Interestingly, physical activity is an important regulator of GH/IGF system [43], also weight loss restored low levels of free IGF-1 to normal [44], this further highlights the beneficial effect of life style based weight reduction in healthy obese.

Our study has some limitations, first, the cross sectional design, second, the sample size being relatively small; however, further prospective evaluation on larger scale study may be recommended. Third, CIMT was assessed by one investigator; however, a reasonable examination protocol was done by an expert radiologist.
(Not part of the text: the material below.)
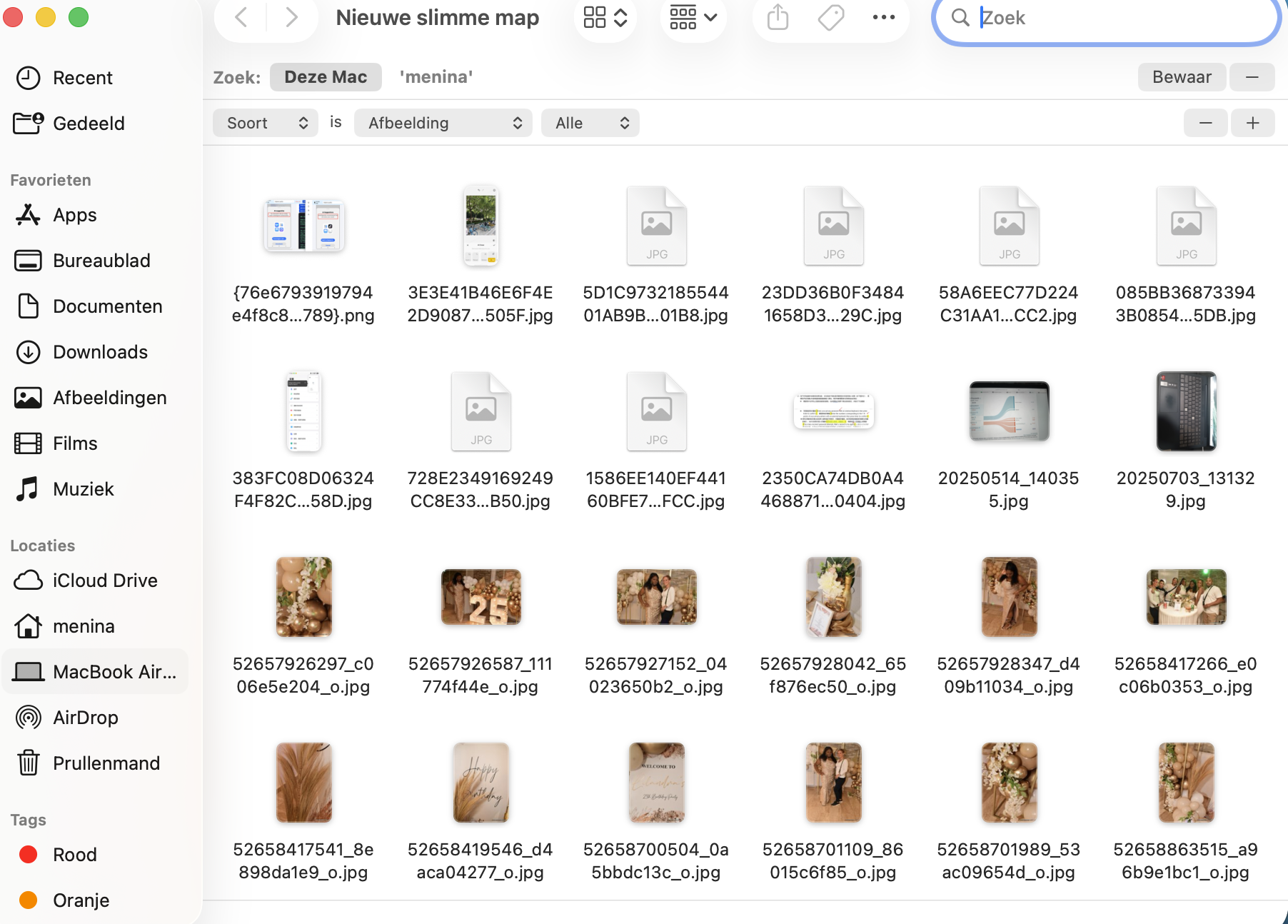Viewport: 1288px width, 924px height.
Task: Open the Alle dropdown
Action: coord(590,123)
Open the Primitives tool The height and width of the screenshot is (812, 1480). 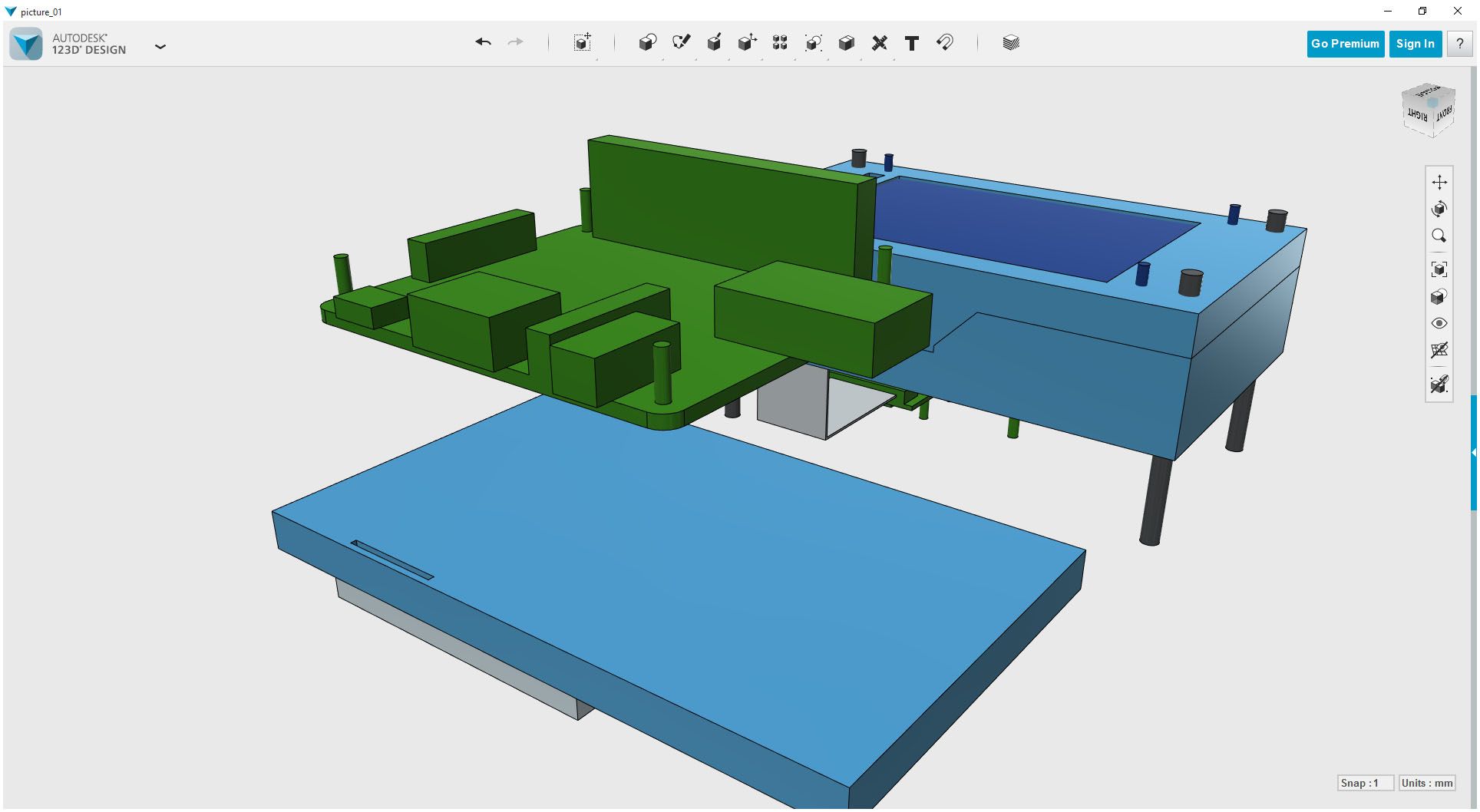tap(647, 43)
In conclusion, CIMT is elevated and IGF-1 is reduced in MHO subjects, and CIMT is independently associated with male gender, middle age, and IGF-1. Definition of healthy obesity may be broadened to include IMT measurement.

List of Abbreviations

MHO:Metabolically healthy obese
CVD:Cardiovascular disease
CIMT:Carotid artery intima media thickness
IGF-1:Insulin-like growth factor-1
BMI:Body mass index
WC:Waist circumference
BP:Blood pressure
FPG:Fasting plasma glucose
GH:Growth hormone
HOMA-IR:Homeostasis model assessment of insulin resistance index
HDL-C:High density lipoprotein cholesterol
LDL-C:Low density lipoprotein cholesterol
hs-CRP:High sensitive C-reactive protein
CCA:Common carotid artery.

Conflict of Interests

The authors declare that they have no conflict of interests.

Authors’ Contribution

Hala Abd El-Hafez drafted the paper, Mohamed M. Elrakhawy carried out carotid ultrasound, Azza A. El-Baiomy carried out the laboratory studies, and Mervat M. El-Eshmawy conceived the study, helped to draft the paper and participated in its design and coordination.